Thanks for the memories, you old orange furball.
A pic of cooney in his fat cat lush rolling days, a couple of years back. We could have gotten him a 2500 dollar bed, lined with the finest down, and filled to the brim with catnip, but he preferred to sleep in the damnedest places, like cardboard boxes:

Or the seat of stinky old work jeans.
I later discovered (it was revealed to me in a dream) that he wanted to make a present to me of as much fur as he could. In the past several years I expect he gave me around 30,000 lbs of it.
If I had to share a house with a cat, I’m glad it was this one.

Cooney lives on in Beuller and Peachy.
Forgot to add that they’re my two orange furballs. Or I’m their’s… I’m not sure which.
Thanks, Dick. Cooney had a full life and I hope we made it as good for him as it could be.
Aye, a fine box cat.
I live with one myself.
I am sorry for your loss.
MC
Everybody needs at least one Orange cat. We have had several over the years, and loved ’em all.
My orange cat loves to sleep either on my one armchair, which I assume smells like my butt (I don’t exactly check), or else on my stinky laundry, or else at the foot of my bed — where my feet go when I sleep. When she was a kitten she had a brother (long since dead, alas) who loved to dive into shoes face-first, the smellier the better. My older gray and black tabby currently likes her smelly pillow (which is going in the laundry as soon as I get around to doing it). Moral of the story? Cats love stinky smells. Neater than dogs? Shyeah, right.
I have a cat at my feet right this second that could be Cooney’s brother.
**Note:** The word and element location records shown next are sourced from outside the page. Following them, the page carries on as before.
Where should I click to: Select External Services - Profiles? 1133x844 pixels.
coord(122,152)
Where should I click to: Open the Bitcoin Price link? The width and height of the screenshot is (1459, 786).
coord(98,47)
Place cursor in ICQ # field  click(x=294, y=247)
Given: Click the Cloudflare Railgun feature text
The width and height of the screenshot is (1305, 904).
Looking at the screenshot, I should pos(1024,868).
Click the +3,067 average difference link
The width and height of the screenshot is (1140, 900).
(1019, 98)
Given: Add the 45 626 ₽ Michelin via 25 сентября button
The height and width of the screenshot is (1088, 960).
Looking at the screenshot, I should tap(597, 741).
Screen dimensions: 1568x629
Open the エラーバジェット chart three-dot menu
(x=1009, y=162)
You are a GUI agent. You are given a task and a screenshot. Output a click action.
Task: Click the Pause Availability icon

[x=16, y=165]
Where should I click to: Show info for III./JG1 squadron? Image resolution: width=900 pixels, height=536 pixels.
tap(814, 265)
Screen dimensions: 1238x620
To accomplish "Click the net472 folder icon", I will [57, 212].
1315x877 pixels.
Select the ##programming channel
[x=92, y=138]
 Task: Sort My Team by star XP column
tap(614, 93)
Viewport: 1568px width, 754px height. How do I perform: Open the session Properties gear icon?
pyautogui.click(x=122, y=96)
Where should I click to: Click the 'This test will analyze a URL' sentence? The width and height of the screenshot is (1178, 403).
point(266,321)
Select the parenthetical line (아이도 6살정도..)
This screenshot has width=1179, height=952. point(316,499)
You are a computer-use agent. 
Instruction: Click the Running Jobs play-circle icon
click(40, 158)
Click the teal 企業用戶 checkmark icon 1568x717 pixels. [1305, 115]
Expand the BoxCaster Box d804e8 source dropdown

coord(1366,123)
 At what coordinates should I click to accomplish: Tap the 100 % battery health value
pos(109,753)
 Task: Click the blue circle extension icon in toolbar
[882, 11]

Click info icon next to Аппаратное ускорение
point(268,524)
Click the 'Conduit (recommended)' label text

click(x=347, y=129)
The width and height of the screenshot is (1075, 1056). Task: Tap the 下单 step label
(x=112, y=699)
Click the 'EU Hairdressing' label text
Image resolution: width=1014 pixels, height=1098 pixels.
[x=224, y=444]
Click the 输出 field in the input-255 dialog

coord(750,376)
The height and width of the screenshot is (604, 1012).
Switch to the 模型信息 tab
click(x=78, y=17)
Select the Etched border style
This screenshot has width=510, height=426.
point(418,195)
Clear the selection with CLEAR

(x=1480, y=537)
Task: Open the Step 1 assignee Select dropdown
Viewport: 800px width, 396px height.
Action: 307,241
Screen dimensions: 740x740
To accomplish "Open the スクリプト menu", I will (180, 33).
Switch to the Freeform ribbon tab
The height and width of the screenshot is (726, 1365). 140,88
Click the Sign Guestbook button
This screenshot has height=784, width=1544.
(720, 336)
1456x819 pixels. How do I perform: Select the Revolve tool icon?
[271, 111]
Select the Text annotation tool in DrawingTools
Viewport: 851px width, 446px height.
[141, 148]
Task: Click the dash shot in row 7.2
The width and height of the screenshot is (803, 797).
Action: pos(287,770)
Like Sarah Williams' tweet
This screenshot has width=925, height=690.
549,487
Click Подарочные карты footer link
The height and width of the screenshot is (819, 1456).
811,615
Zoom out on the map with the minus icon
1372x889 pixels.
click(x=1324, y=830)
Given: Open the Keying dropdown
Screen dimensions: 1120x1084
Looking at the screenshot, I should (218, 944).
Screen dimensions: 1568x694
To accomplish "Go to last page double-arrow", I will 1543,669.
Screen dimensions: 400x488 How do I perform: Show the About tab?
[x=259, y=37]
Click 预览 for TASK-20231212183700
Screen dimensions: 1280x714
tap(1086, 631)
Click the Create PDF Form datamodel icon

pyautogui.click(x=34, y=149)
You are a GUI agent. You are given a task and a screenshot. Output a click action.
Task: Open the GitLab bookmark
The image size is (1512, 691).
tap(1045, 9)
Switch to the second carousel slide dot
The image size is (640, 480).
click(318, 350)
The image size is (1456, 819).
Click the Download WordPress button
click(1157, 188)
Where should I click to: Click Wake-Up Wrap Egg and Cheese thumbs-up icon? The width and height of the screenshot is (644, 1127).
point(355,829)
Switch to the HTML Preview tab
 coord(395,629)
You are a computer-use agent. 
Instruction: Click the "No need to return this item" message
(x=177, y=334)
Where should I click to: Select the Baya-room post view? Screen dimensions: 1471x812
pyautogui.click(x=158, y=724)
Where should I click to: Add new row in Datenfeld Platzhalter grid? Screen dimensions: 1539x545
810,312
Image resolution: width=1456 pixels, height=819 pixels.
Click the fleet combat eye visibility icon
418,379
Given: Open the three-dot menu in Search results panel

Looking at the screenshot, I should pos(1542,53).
He is the Big Orange Clyde and sweet and funny and very goofy, as all big orange cats tend to be.
What cats tend to look for is stuff that smells like you — in all your stinkyness — it’s a comfort to them to smell you, even if you’re not in the immediate vicinity. Your dirty laundry will do until you get home and can feed and pet them. Or pet and feed them. Or pet them as you feed them.
Thanks for sharing. He was a neat cat.
Jenny
About 18 years ago, my wife brought home a little orange furball that had been born to one of her dad’s barn cats. I wasn’t crazy about animals living in the house, but she promised that I would never have to smell a litter box let alone clean one so I relented. We named him Bullet because he looked like a new copper jacket and he shot through the house like a little projectile. The long and short of it is that he was so easy to get along with that I changed my opinion of house pets. Bullet died about three years ago and my wife was so heartbroken that she couldn’t speak of him until earlier this year. About June, we ended up adopting two orange kittens who were born feral and were living in a woodpile at Wife’s folks’ place.
I’m sorry to hear about Cooney, Og, but I’m glad that you are left with good memories.
Catmatyx, the black & white beast I wrote of, had the habit in his later years of, when I’d sat on the toilet, trotting into the bathroom and curling up in my pants.
Got kind of ticked off when I made him move, too.